7. Like many devs, I use a personal Apple ID for my personal device/apps/music, but a different Apple ID for development. From what I’ve read, this 2FA requirement is going to be a huge PITA for many developers. Is there an easy way to deal with this? I’ve just updated one of our older devices to iOS 12 (didn’t want to, but this 2FA move kind of forced the issue), linked it to my developer AppleID. While this device is fully offline, I can go into Settings → AppleID → Password & Security to generate a “Verification Code”. If that’s all I need for this process, I’ll usually be okay, because I can try to keep that device with me at all times, even if it’s not particularly convenient.

So there are a several questions above that I’m looking for answers, but one more self-contained question is this: With the above constraints, will I be able to continue to use Xcode on my laptop and push apps to our own devices? If Xcode simply chokes when I request an updated provisioning certificate and I can generate an associated Verification Code on my offline mobile device, that’s not a problem. But I don’t see how I can even enable their terrible notion of 2FA on the laptop. Not that I want it anyway, my own security systems are better right now, so it will merely be an inconvenience at best, and if SMS is a hard requirement, then it would be a downgrade. For me anyway.

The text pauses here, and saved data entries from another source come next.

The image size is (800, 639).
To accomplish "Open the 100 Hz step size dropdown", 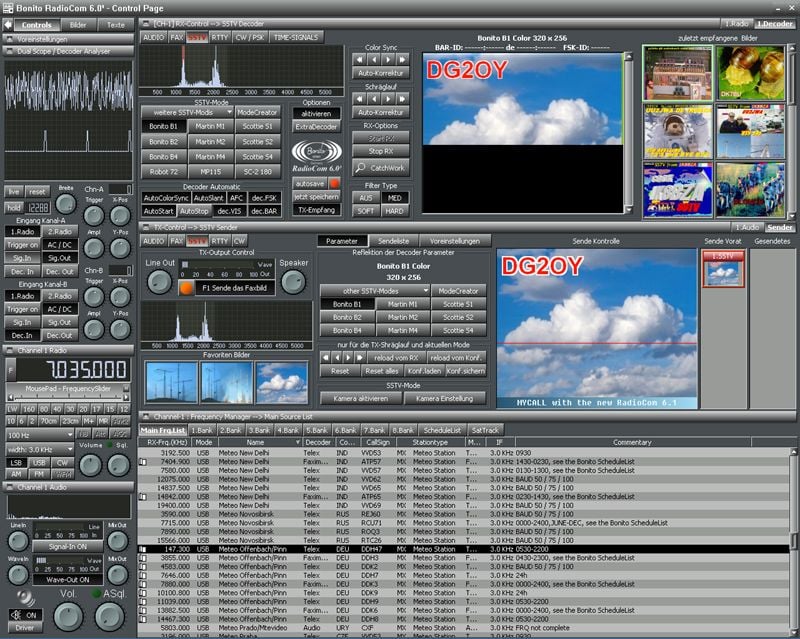I will click(x=39, y=434).
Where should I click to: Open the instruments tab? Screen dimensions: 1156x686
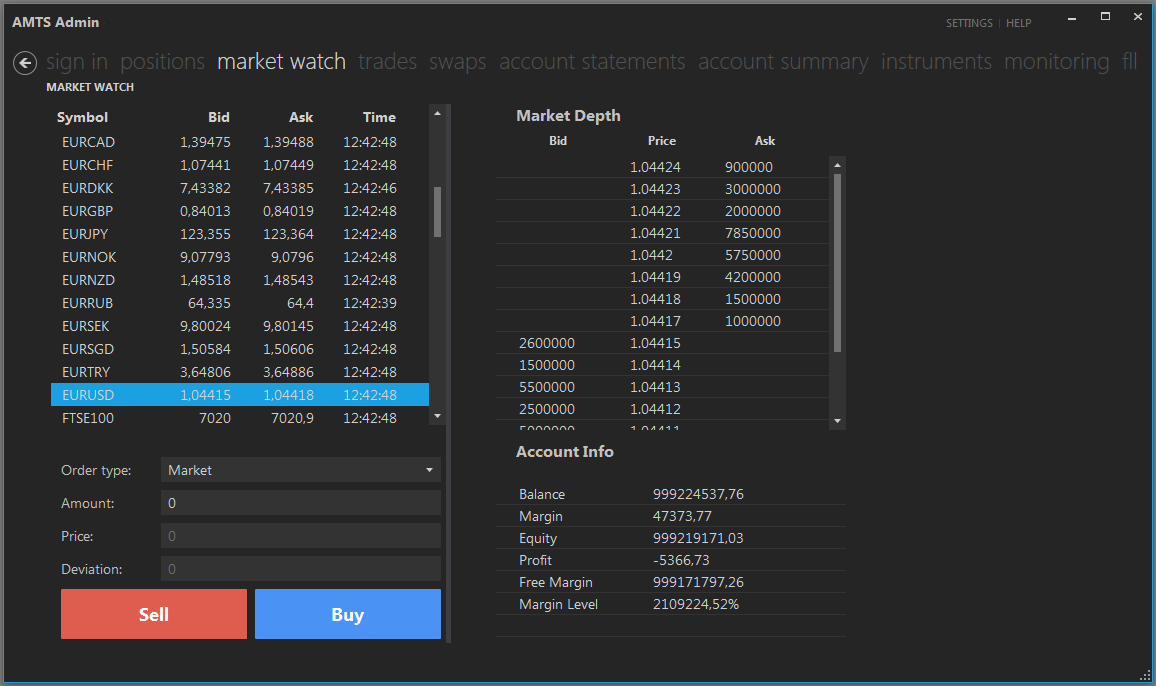[x=936, y=62]
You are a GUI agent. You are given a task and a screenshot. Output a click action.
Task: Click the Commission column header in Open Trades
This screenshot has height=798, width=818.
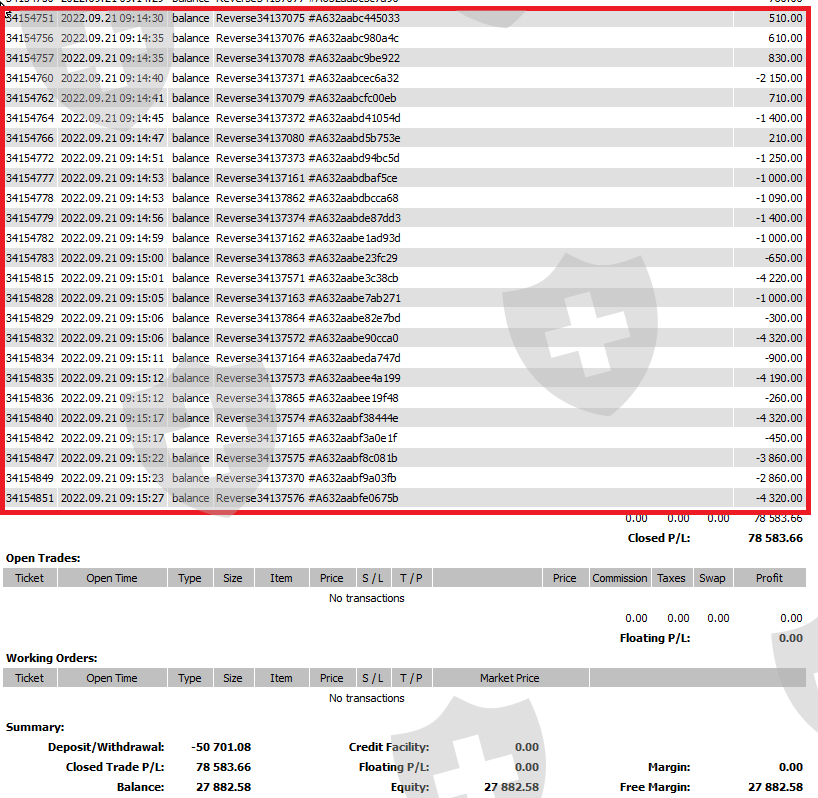619,578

An aside; you might wonder how one can get any work done with my setup, but it’s not that bad, I only need to connect my dev laptop to the internet about once/week or so to reload provisioning certificates. The iDevices only need to connect to the open internet (via VPN) when Xcode is actually pushing the apps onto them.

Another reference, this post:

Ability to add non-SMS 2-factor auth to an Apple ID?

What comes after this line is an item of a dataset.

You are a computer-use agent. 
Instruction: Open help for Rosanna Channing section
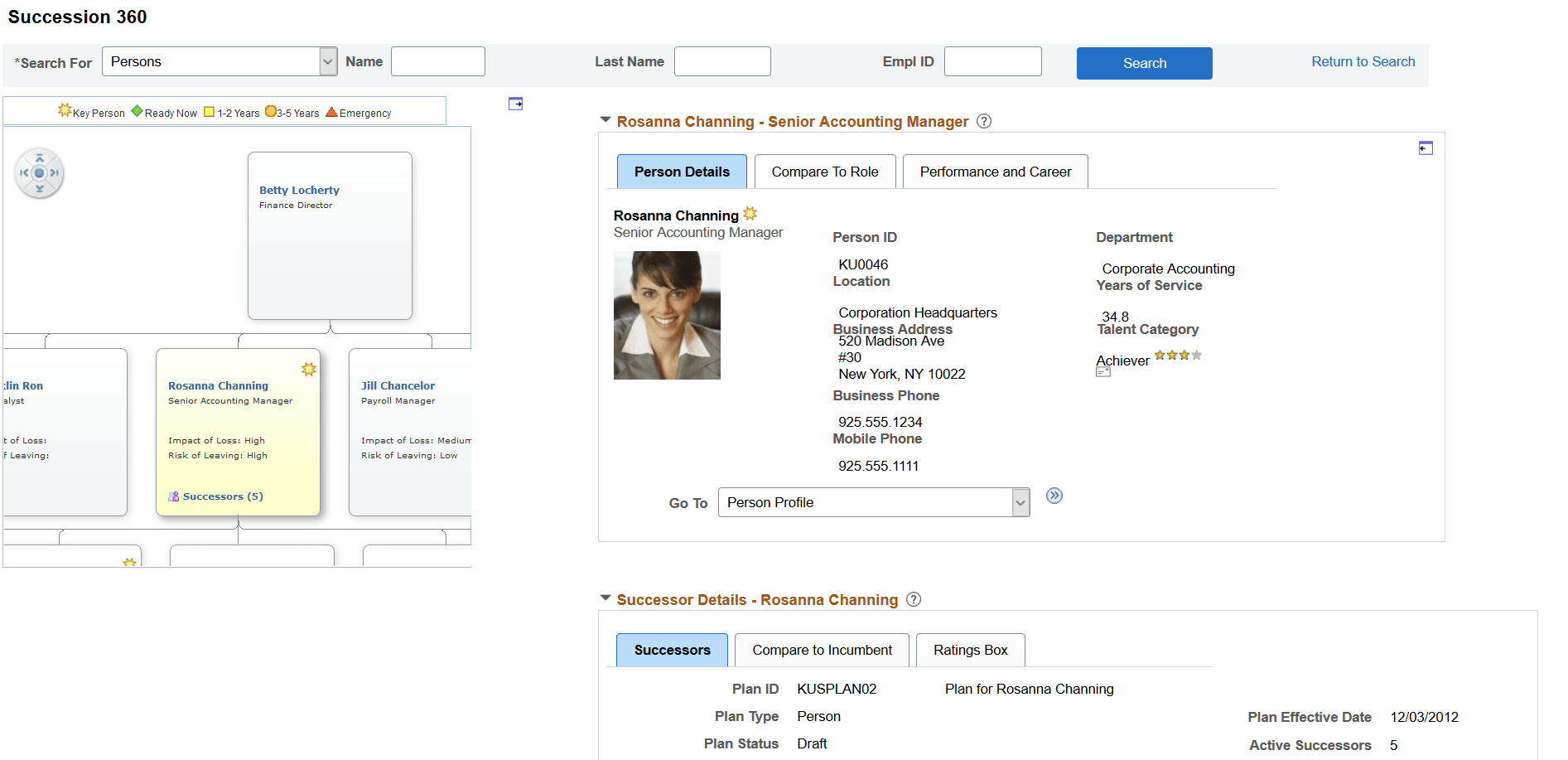(984, 121)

links to an Apple Support page that says SMS is required, but that’s for 2-step verification, not 2-factor authentication.

There are so many different related questions and articles, but they all seem incomplete and/or in conflict with each other.

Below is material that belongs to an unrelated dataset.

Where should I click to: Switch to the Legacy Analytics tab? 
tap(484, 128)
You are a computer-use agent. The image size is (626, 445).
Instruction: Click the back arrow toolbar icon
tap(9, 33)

The new 2FA requirement is not concerning a new 2FA system - it is the same 2FA system that Apple ID users have had available for a very long time now. You can find tons of guides and information about this on the net.

You seem to be asking many different questions all revolving around the same theme. Therefore I will give you a general answer, but if you want specifics about each sub question then ask it as its own question.

Yes, you can use 2FA without using iCloud Drive, without syncing with iCloud Photos, without using iCloud mail, etc. You need nothing more than the Apple ID you already have.

Yes, you do need a working phone number. It does not have to be SMS, as you can request a voice message instead.

No, you will not need to use this method regularly. It is intended only for when you have forgotten your password or want to do account recovery.

Yes, 2FA devices work perfectly well offline. You are not suddenly requires to be online all the time. If you want to interact with Apples servers for downloading provisioning profiles you’ll need to be online, but that has always been the case.

No, you’re not going to be generating and entering 2FA codes all the time. You do this once per “system” and a token is stored that means you won’t have to do it again on that system until you change your password or otherwise revoke the token. A system could be a browser, Xcode or whatever you use to talk with Apple’s systems.

No, you cannot use Yubikeys or similar. You can use Apple devices such as for example a phone with a Secure Enclave. It is the same principles as the Yubikey using TOTP with a secret stored in the Secure Enclave.

The 2FA request is not initiated when you connect to the internet. It is only when you specifically tries to access something on Apple’s system without having a pre-stored token. Yes, you can use 2FA even though you’re connecting over VPN.

No, it doesn’t matter if you have published apps or not. It is a generic requirements for members of the developer program. You’ll know if you’re affected because Apple send you a direct email about this.

Yes, you can use your developer 2FA on a “private” device without having to remove your private 2FA account from the device.